Perhaps most importantly, in performance and engagement, AI allows us to detect patterns that were previously invisible—whether it’s early signs of burnout, collaboration bottlenecks, or uneven workload distribution across teams.
That said, the role of judgment becomes even more important. AI augments decision-making, but it doesn’t replace the need for context, ethics, and human insight. The goal is not to automate HR, but to make it more precise, proactive, and impactful.

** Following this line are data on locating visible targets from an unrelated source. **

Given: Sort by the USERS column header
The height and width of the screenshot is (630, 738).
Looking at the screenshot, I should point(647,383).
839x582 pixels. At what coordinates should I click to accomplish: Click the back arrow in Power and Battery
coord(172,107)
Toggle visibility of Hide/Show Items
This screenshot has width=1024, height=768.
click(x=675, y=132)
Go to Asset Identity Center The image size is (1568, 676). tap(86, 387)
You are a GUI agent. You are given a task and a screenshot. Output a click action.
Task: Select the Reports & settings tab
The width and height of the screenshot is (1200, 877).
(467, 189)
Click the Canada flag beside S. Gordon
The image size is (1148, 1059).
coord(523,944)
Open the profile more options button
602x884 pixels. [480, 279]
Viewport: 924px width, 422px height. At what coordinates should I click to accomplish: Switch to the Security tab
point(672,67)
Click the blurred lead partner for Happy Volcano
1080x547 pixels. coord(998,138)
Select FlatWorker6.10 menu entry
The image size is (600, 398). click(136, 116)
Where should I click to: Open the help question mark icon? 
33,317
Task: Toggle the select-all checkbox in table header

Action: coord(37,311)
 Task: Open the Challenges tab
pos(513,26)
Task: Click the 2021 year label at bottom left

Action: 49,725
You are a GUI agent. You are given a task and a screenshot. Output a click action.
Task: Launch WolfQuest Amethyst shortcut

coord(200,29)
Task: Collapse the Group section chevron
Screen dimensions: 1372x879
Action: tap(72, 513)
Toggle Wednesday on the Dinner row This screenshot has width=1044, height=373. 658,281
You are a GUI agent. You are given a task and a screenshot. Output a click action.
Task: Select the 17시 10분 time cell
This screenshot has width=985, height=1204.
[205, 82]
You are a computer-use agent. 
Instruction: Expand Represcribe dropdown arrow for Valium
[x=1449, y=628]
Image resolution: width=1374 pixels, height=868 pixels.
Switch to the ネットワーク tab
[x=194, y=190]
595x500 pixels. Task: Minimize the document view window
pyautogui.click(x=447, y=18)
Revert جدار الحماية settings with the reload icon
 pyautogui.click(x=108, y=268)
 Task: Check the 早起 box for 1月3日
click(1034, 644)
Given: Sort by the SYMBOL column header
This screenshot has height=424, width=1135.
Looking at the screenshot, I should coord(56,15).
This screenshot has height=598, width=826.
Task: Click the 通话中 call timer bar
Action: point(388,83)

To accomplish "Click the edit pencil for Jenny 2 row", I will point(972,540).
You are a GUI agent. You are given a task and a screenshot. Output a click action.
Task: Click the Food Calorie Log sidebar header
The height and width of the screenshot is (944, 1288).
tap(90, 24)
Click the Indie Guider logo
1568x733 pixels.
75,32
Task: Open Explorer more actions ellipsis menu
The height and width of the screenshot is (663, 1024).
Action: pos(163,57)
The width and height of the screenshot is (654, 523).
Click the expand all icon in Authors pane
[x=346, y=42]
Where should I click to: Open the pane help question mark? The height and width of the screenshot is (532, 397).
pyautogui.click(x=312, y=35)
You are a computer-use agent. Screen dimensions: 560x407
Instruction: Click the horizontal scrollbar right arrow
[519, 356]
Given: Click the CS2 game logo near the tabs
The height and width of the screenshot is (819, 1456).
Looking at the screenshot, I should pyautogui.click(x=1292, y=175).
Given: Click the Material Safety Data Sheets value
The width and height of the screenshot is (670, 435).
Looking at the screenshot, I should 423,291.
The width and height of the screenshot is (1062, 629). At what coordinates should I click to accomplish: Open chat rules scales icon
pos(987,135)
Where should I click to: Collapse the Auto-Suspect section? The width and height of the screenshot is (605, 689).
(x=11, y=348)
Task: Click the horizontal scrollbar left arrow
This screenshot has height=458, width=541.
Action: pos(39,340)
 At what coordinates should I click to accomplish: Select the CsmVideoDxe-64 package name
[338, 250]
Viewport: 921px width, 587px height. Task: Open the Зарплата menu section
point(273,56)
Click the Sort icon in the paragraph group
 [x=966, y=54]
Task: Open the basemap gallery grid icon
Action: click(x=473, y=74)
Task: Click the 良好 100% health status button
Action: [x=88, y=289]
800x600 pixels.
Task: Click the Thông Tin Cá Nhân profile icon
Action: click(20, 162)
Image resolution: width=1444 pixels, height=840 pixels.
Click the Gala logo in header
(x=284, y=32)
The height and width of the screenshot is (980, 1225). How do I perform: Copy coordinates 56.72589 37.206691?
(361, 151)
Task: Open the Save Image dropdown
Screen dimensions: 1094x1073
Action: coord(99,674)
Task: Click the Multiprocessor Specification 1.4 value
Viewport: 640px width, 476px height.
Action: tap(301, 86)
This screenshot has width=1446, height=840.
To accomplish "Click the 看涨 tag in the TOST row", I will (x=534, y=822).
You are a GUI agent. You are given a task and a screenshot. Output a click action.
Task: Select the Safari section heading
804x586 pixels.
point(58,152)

Looking ahead three to five years, what will differentiate organisations that truly become AI-native from those that simply layer AI onto existing structures?
The biggest difference will be whether AI is treated as a tool or as a foundational capability. Organisations that simply layer AI onto existing structures will see incremental gains—but they’ll be constrained by legacy processes, siloed data, and traditional ways of working. In contrast, AI-native organisations will redesign themselves around learning, adaptability, and scale.They will have deeply integrated data ecosystems, continuous feedback loops between humans and machines, and talent models built around skills and adaptability rather than fixed roles. Decision-making will be faster, more distributed, and more evidence-based.
Perhaps most importantly, AI-native organisations will cultivate a mindset shift. They won’t just ask, “How do we use AI?” but “How do we become better at learning with AI over time?” That ability to continuously evolve, technologically and organisationally, will be the true differentiator.